Material for this task:
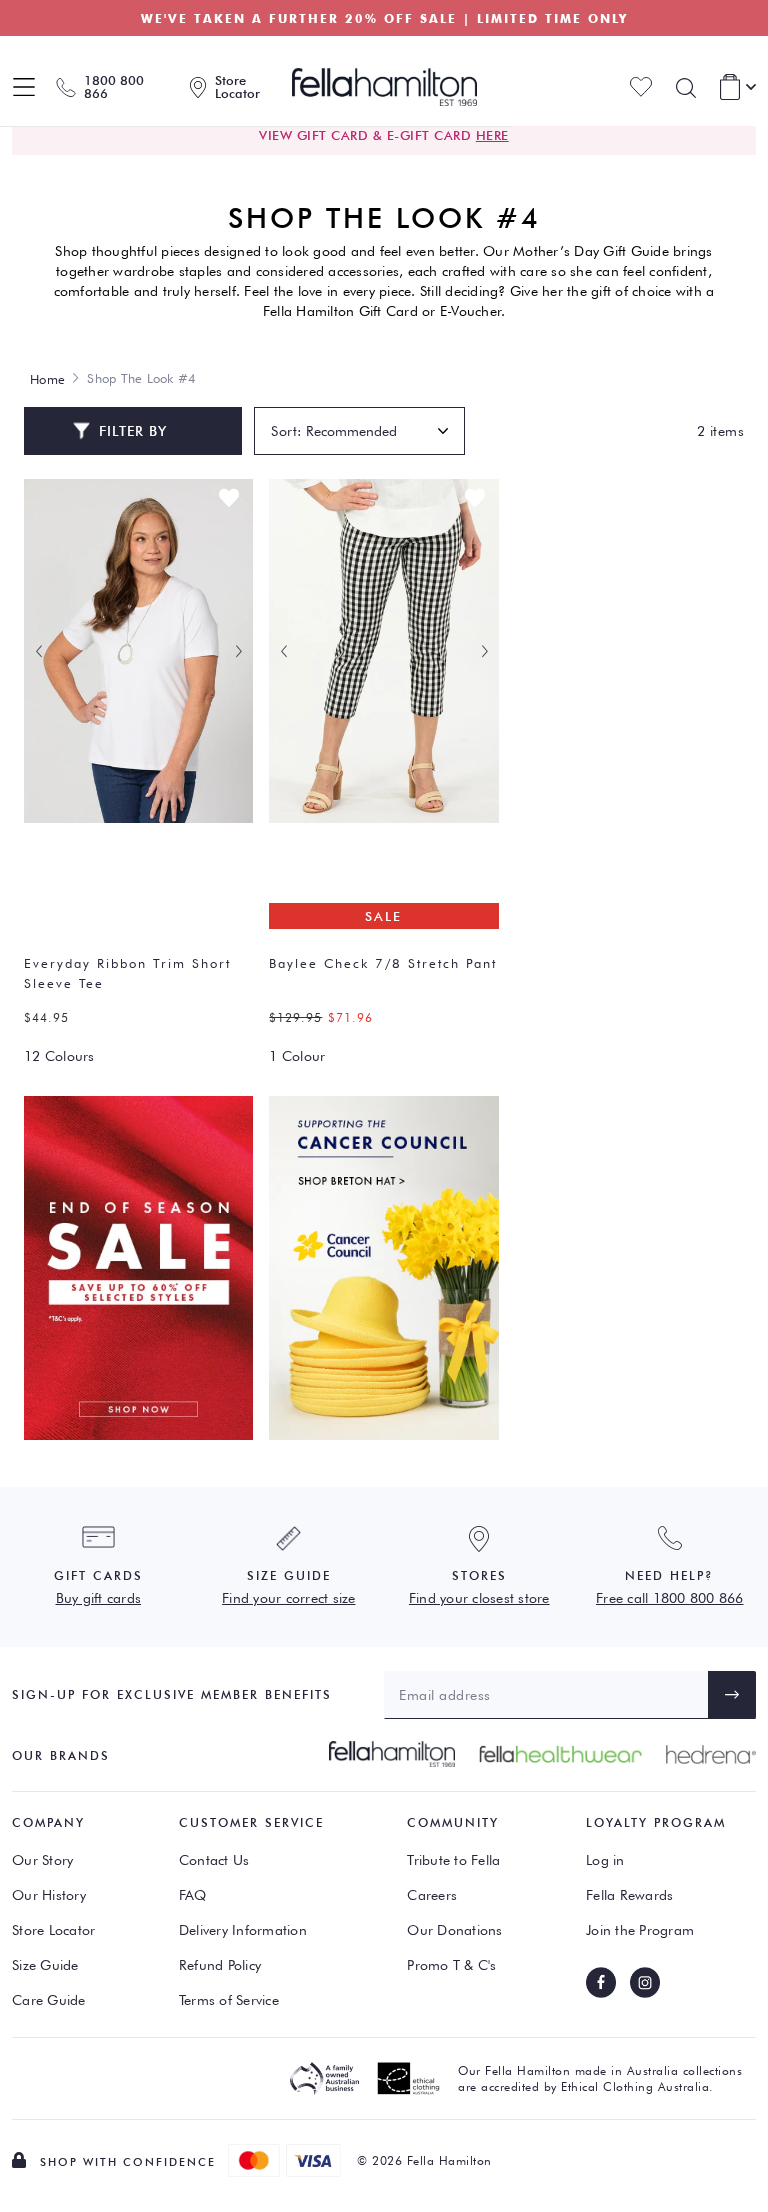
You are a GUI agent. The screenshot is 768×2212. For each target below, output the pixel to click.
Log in (605, 1860)
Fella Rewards (629, 1895)
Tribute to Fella (453, 1860)
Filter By (133, 431)
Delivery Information (243, 1930)
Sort (284, 431)
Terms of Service (229, 2000)
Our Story (42, 1860)
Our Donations (454, 1930)
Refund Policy (220, 1965)
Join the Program (640, 1930)
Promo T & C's (451, 1965)
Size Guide (45, 1965)
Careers (432, 1895)
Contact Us (214, 1860)
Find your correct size (289, 1598)
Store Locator (53, 1930)
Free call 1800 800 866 (670, 1598)
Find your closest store (479, 1598)
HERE (492, 135)
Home (47, 379)
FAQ (193, 1895)
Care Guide (49, 2000)
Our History (49, 1895)
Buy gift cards (99, 1598)
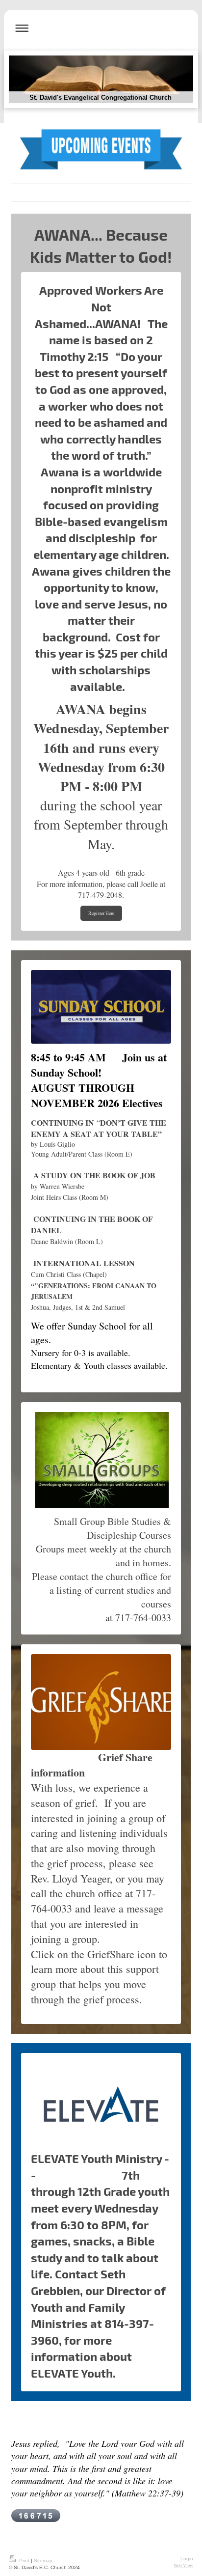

What needs to be done: Give back the material word for word, leaving out its pictures.

Answer to this problem:
You are a GUI agent. The screenshot is 768×2212. For each target below, output the pixel to click.
Log in (605, 1860)
Fella Rewards (629, 1895)
Tribute to Fella (453, 1860)
Filter By (133, 431)
Delivery Information (243, 1930)
Sort (284, 431)
Terms of Service (229, 2000)
Our Story (42, 1860)
Our Donations (454, 1930)
Refund Policy (220, 1965)
Join the Program (640, 1930)
Promo T & C's (451, 1965)
Size Guide (45, 1965)
Careers (432, 1895)
Contact Us (214, 1860)
Find your correct size (289, 1598)
Store Locator (53, 1930)
Free call 1800 800 866 (670, 1598)
Find your closest store (479, 1598)
HERE (492, 135)
Home (47, 379)
FAQ (193, 1895)
Care Guide (49, 2000)
Our History (49, 1895)
Buy gift cards (99, 1598)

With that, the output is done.